Lumpkin and Dess (2001) menyatakan bahwa inovasi, pengambilan risiko, dan proaktif membentuk kontribusi unik terhadap Orientasi Kewirausahaan suatu perusahaan. Miller and Freisen (1982) menyatakan bahwa tingkat kewirausahaan suatu perusahaan merupakan keseluruhan dari innovatif, proaktif dan kemampuan mengelola risiko. Pengukuran terhadap konsep Orientasi Kewirausahaan

memberikan kontribusi yang sama terhadap keseluruhan level organisasi pada semua situasi (Vitale et al., 2002).

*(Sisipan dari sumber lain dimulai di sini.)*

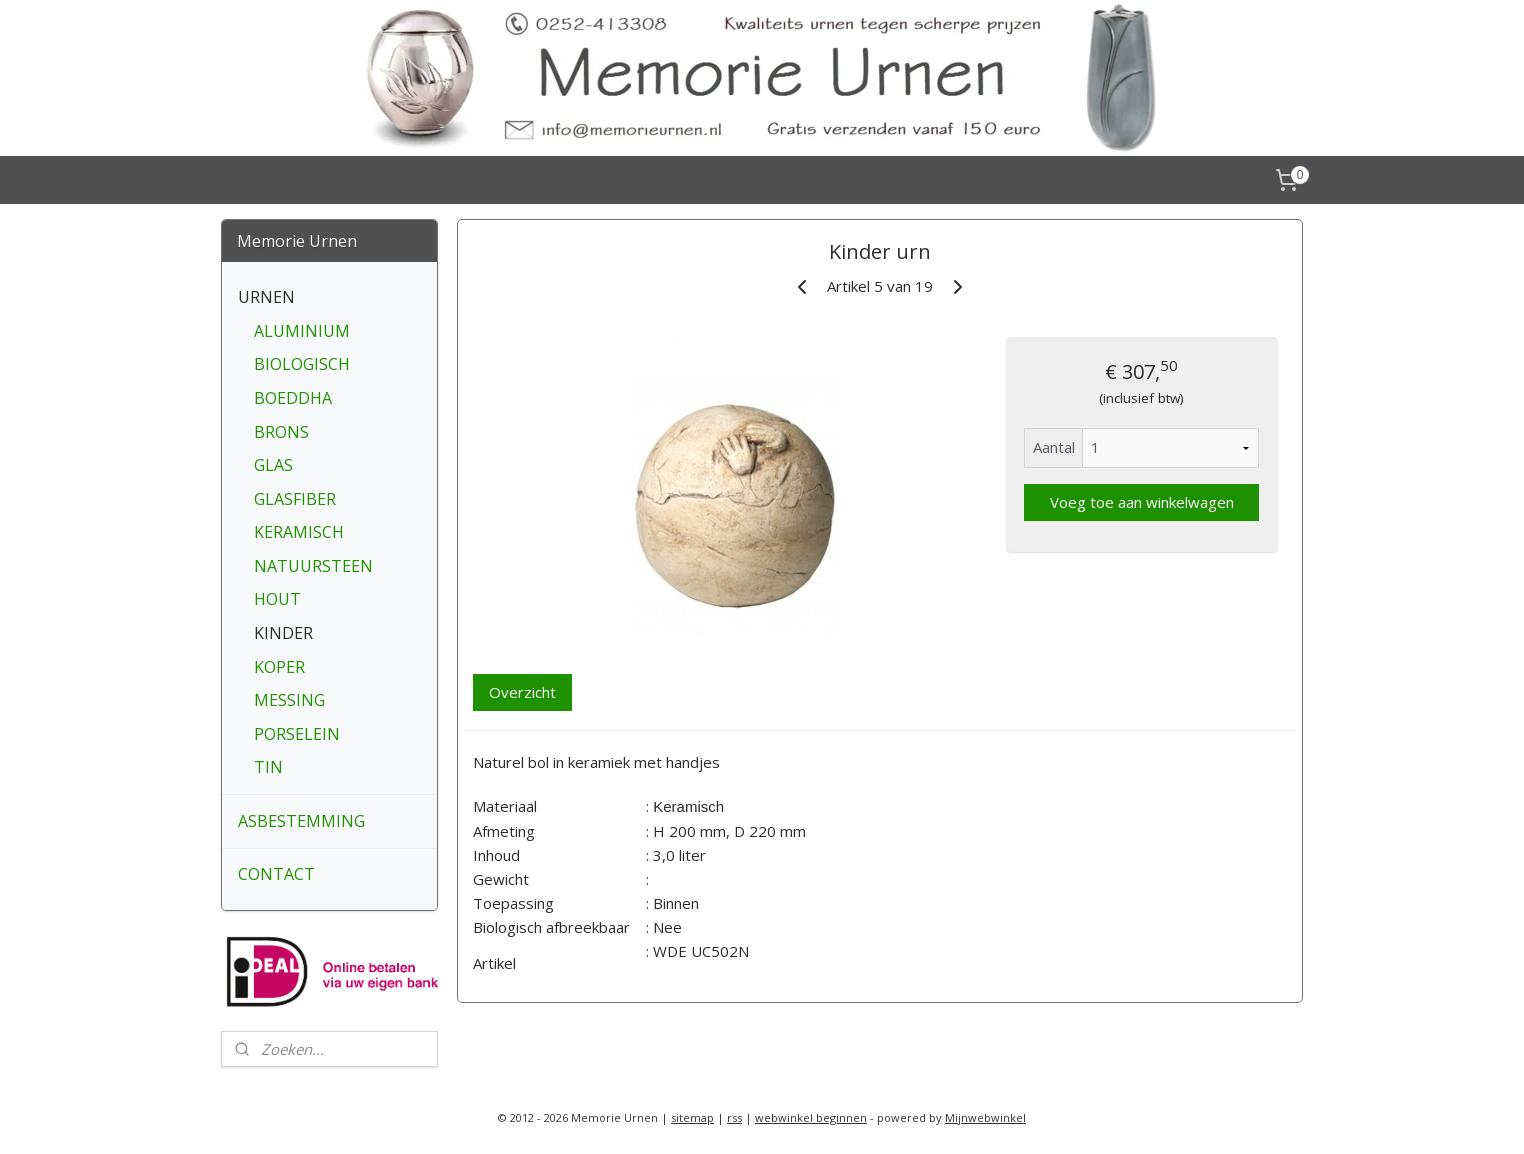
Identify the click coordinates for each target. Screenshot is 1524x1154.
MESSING (289, 700)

Alasan mendasar Orientasi Kewirausahaan dijelaskan dengan tiga dimensi (inovatif, proaktif dan risk taking), pertama mengacu pada beberapa studi seperti : Covin and Slevin (1988) ; Lumpkin and Dess (2001) ; Vitale et al. (2002) ; Riana (2011) ; Korry (2013) yang menggunakan dimensi inovatif, proaktif dan risk taking. Kreiser et al, (2002) dalam analisis mereka terhadap dimensi Orientasi Kewirausahaan (inovatif, proaktif dan risk taking), menunjukkan bahwa pengenalan dimensi yang lain tidak menambahkan banyak nilai ke dalam Orientasi Kewirausahaan, yang mendukung pendekatan tiga dimensi. Selain itu, ketika memeriksa dimensi yang berbeda secara terpisah, tiga dimensi (inovatif, proaktif dan risk taking) telah terbukti memiliki hubungan kuat terhadap kinerja perusahaan.

Inovatif

Lumpkin and Dess (2001), Schumpeter (1934) adalah beberapa penelitian yang mengkaji tentang peran inovasi dalam proses kewirausahaan. Schumpeter (1934) menggambarkan kewirausahaan sebagai proses penciptaan kekayaan yang diukur melalui terjadinya perubahan struktur pasar yang ada karena pengenalan produk atau jasa baru yang menyebabkan penggunaan sumber daya meningkat dari sebelumnya sehingga memungkinkan terjadinya pertumbuhan perusahaan baru. Lumpkin and Dess (2001) berpendapat bahwa proses penciptaan kreativitas dari seorang pengusaha akan menentukan keberhasilan suatu perusahaan.

Hubungan antara kewirausahaan dan inovasi didukung oleh penelitian Shane et al., (1991), yang menemukan bahwa inovasi adalah salah satu motif utama untuk memulai usaha.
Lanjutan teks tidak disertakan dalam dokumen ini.